In the good ole days, before I had chronic pain, it was easy. I could dedicate  20 minutes to an hour a day to exercise, sit at my desk and work on a project, or meet a friend for lunch. Now, even 10 minutes of a walk or elliptical may flare me up. Mixing cookie dough may flare me up. Sitting at a desk or a restaurant definitely will flare me up. Driving more than 15 minutes at a time probably will flare me up. Carrying two quarts of chicken soup from the deli to the car did flare me up. And once a flare is up it takes both the chiropractor and the massage therapist to get my pain back down (not gone, mind you, but down).

This constant sense of limitation makes me feel like every day I fail just a little. Normal life’s activities can cause me so much physical pain that I never really know how much to try to do or how careful I should be. Being too sedentary is just as bad as doing too much. Everyday I start anew and find myself discouraged, and somehow disappointed in myself.

I was talking with Erin, my massage therapist, about this. I told her that part of the problem is my ego. Erin, paused. Then she said “Ego is a Dick.”

I was very successful in my career before chronic pain, and was motivated to continue to expand my abilities. I am still motivated, but there are so many obstacles.

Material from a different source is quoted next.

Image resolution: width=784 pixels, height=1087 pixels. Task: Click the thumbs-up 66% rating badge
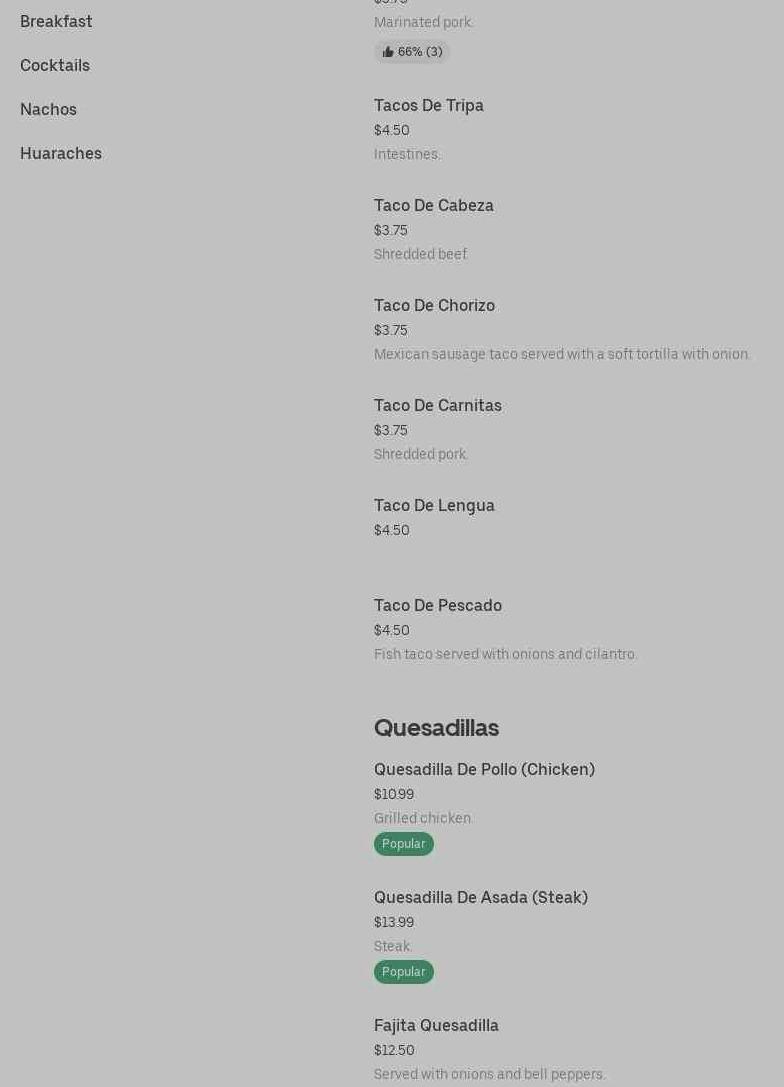point(412,52)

Mainly the fact that sitting is so painful has kept me from going back to school. I take webinars and online classes from time to time, but it is not the same as being there. Networking is harder, and I am only able to work short days anyway.

“Ego is a dick.” Suddenly it all became clear to me. Ego is a bully and a dick and something that tells you you are never good enough! Having chronic pain is a huge blow to my ego. And if I believe in spiritual growth, which I sometimes do and sometimes don’t, perhaps my ego needed to be knocked down for me to learn something, or to grow. I have no idea what the lesson is. I don’t think I have learned it yet. I will certainly let you know when and if I do! For now, I just have to decide what to do next. Work on my novel? Practice learning Spanish? Watch TV? Play Candy Crush Saga? Listen to an audiobook? Read a book? Do laundry? Take a walk? I guess I should be grateful that I still have choices.